### What the task asks:
Please rewrite the rows from the line that has "I want to click" through the last row, changing "location" to "position" and leaving everything else the same. Leave the pictures out of your answer.

### Dataset extract:
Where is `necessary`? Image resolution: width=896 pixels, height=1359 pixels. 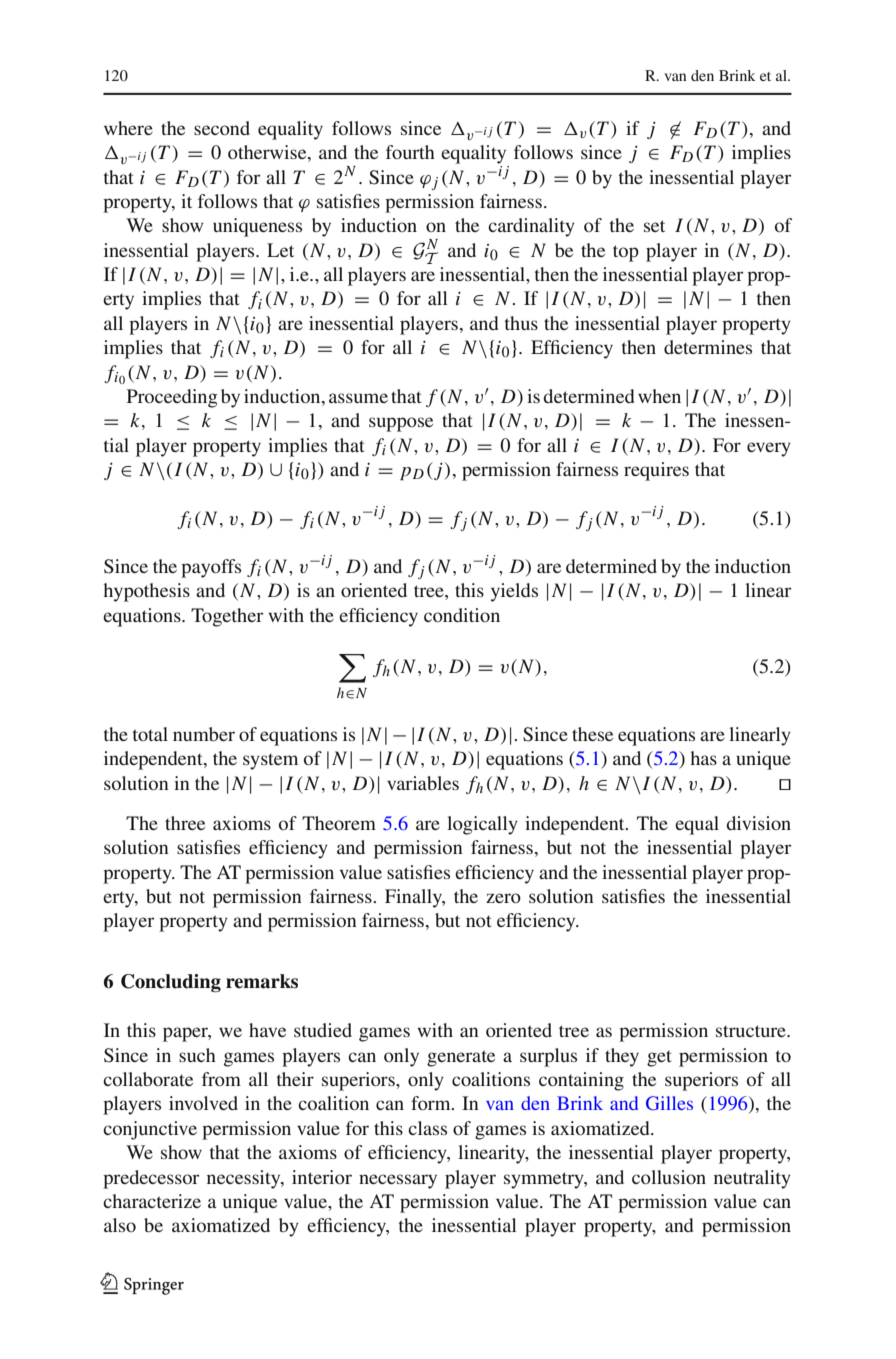 necessary is located at coordinates (398, 1181).
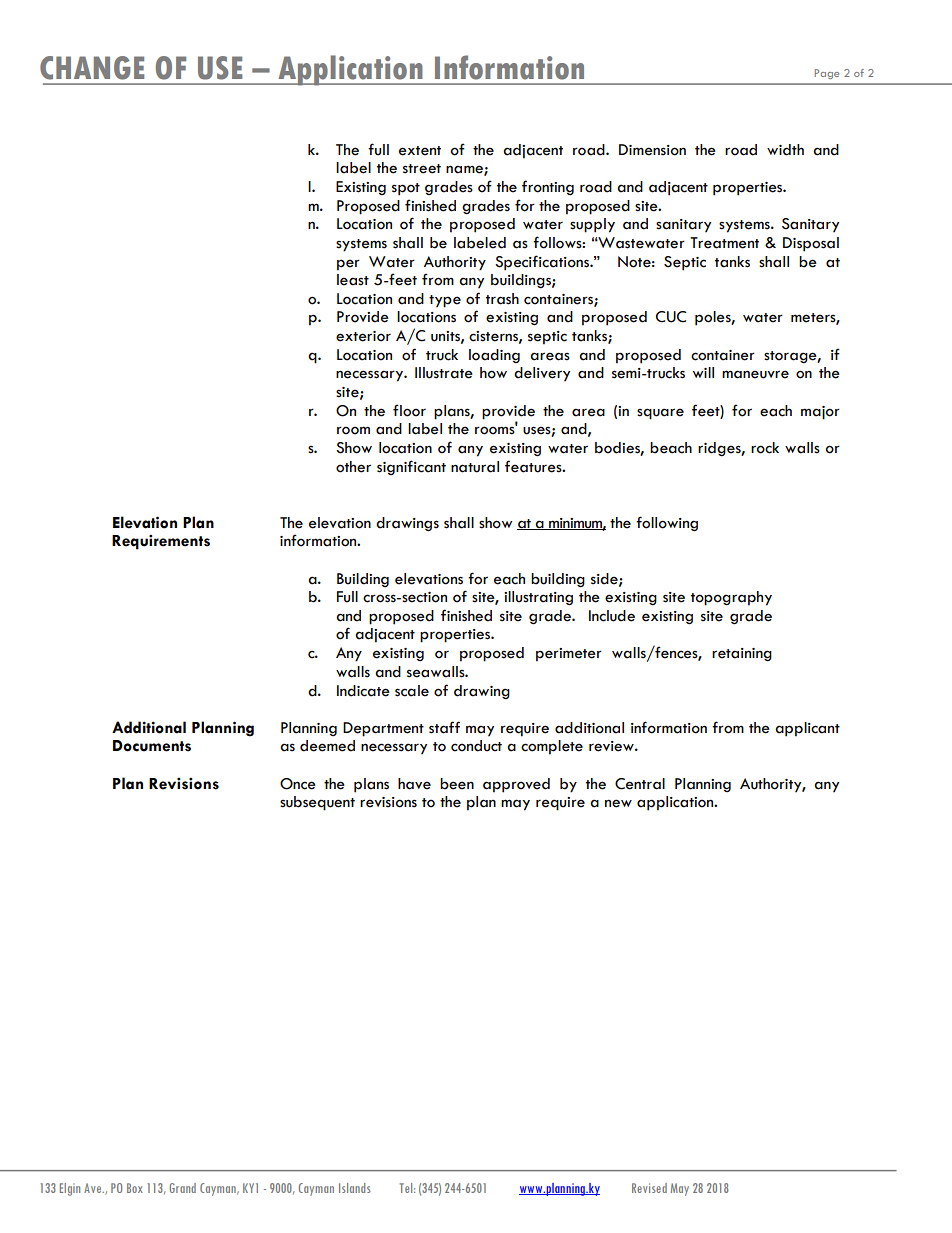 This screenshot has height=1233, width=952. Describe the element at coordinates (420, 151) in the screenshot. I see `extent` at that location.
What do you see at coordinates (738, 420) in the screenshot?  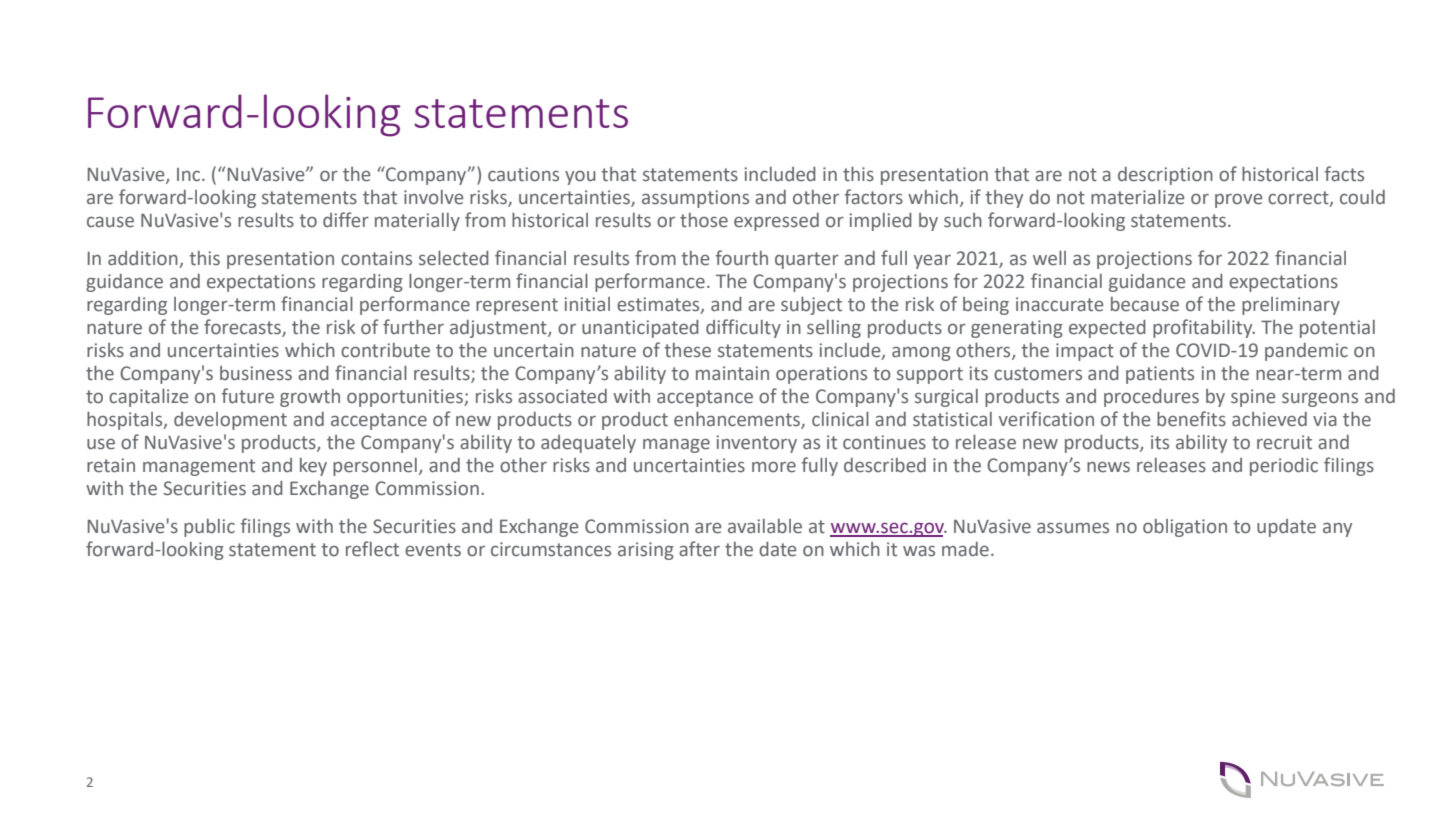 I see `enhancements` at bounding box center [738, 420].
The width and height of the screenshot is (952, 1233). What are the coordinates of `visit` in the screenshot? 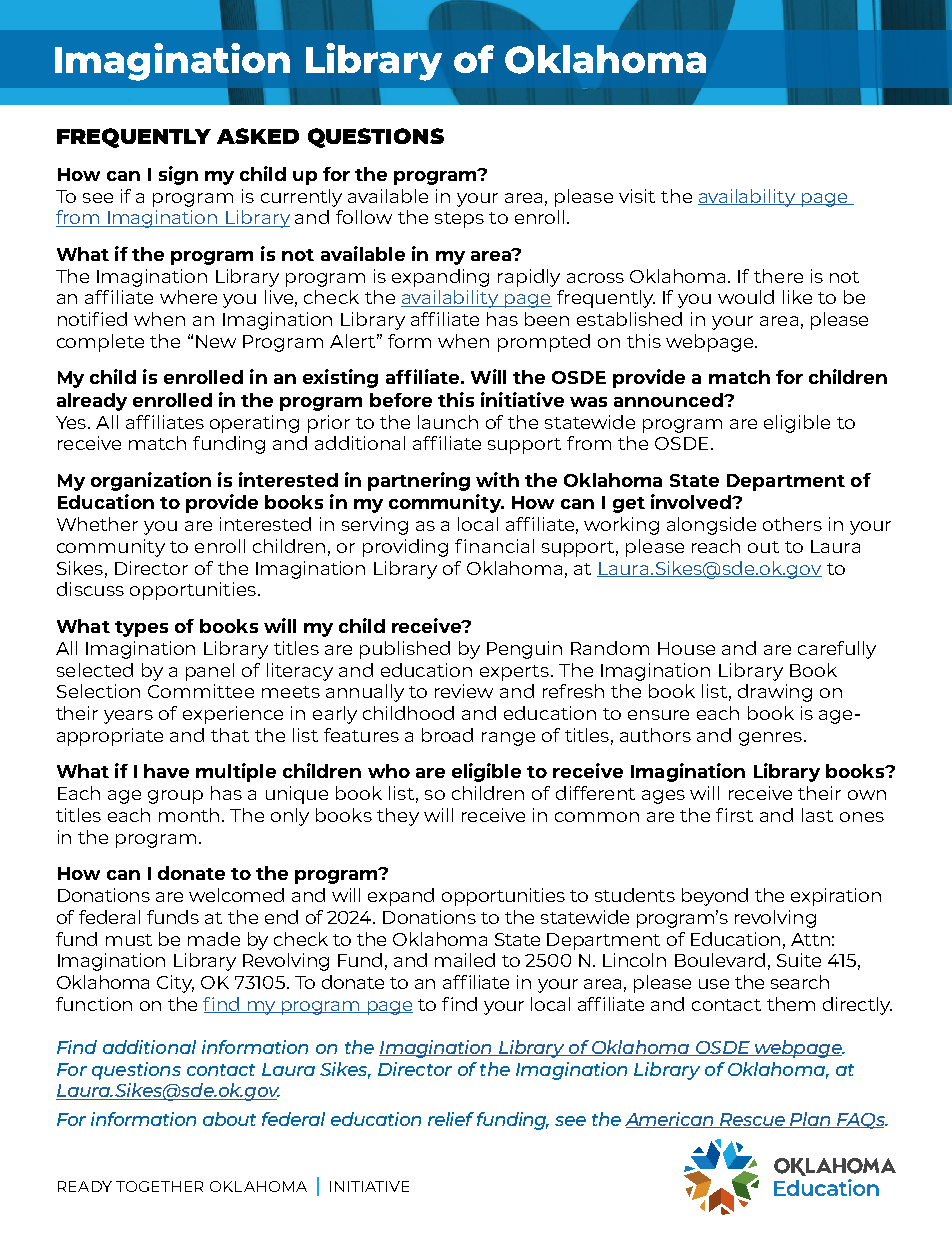 It's located at (637, 196).
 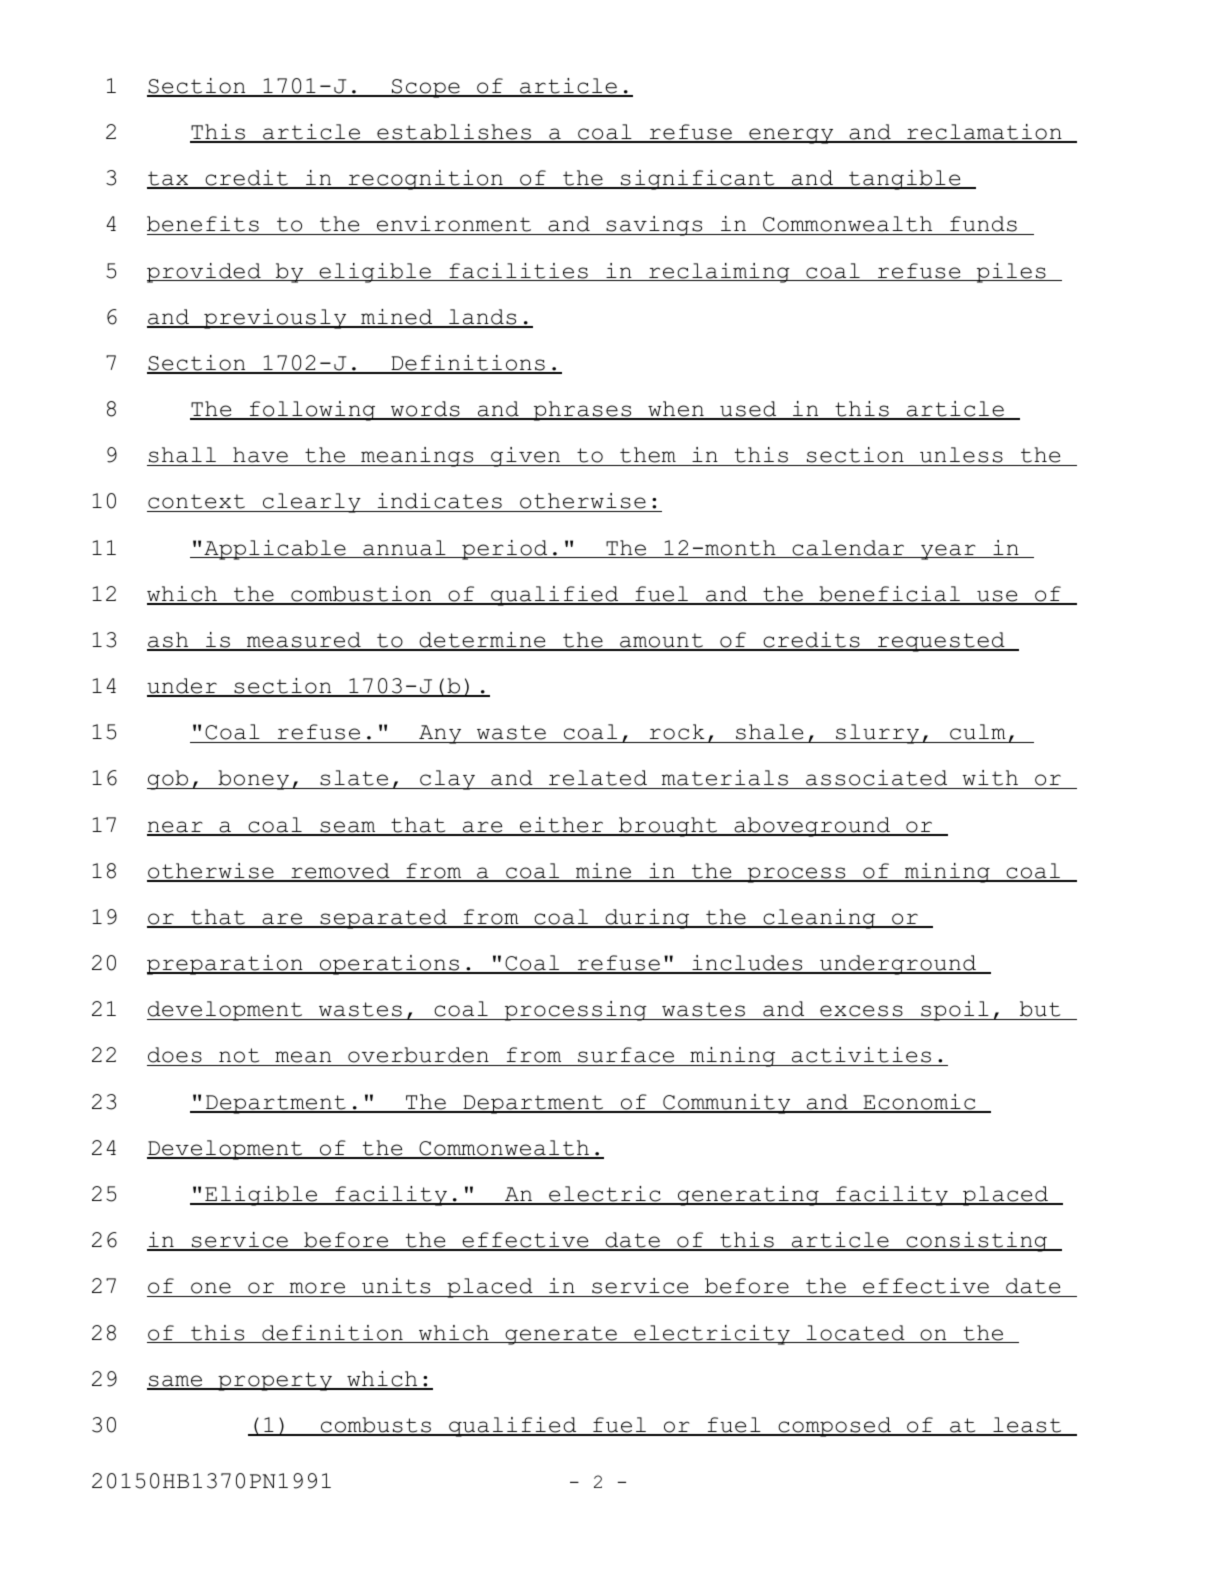 I want to click on tax, so click(x=169, y=180).
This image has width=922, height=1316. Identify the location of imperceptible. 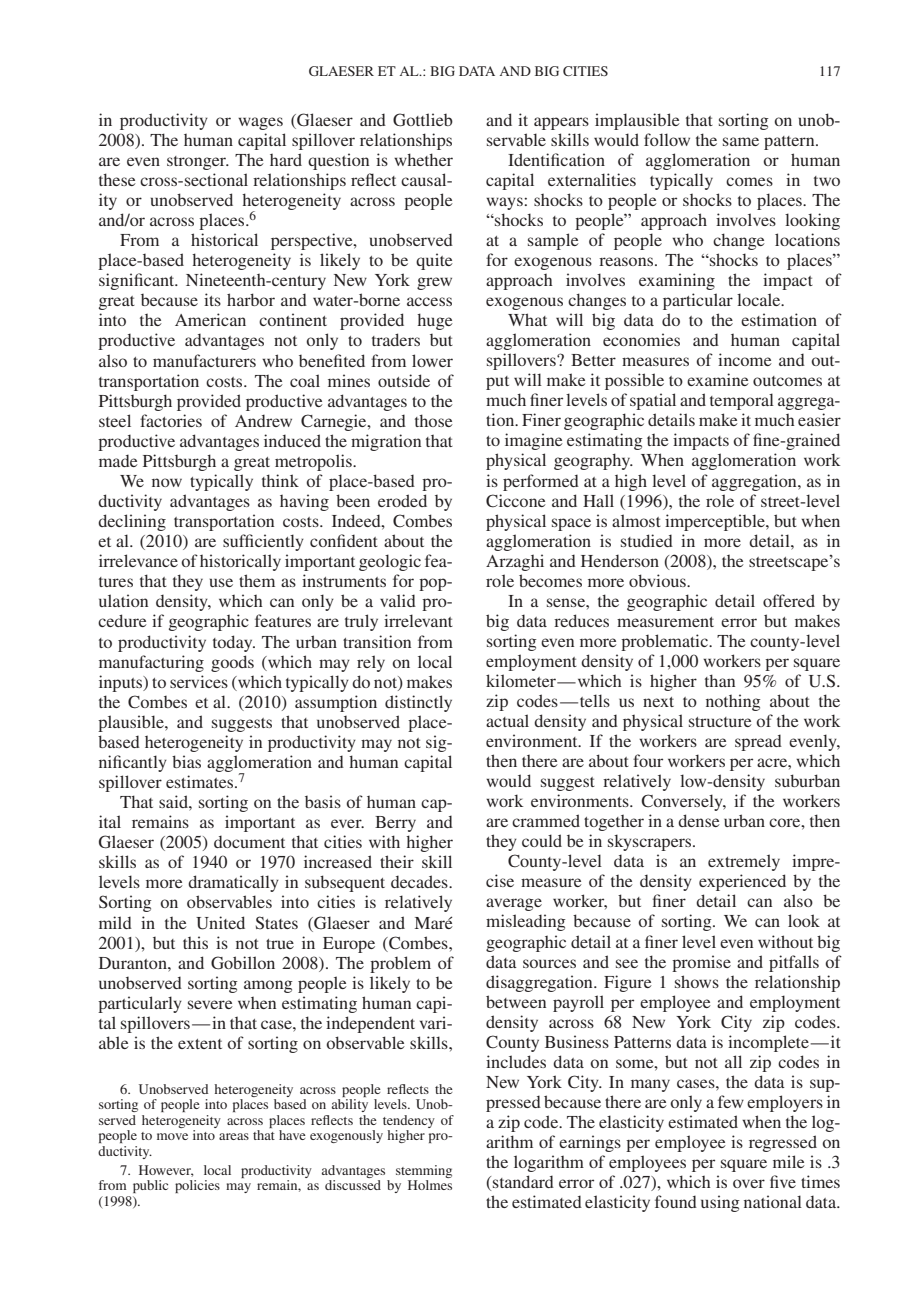
(716, 522).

### The result:
  I want to click on tax, so click(x=169, y=180).
This image has width=922, height=1316. Identify the position of imperceptible. 
(716, 522).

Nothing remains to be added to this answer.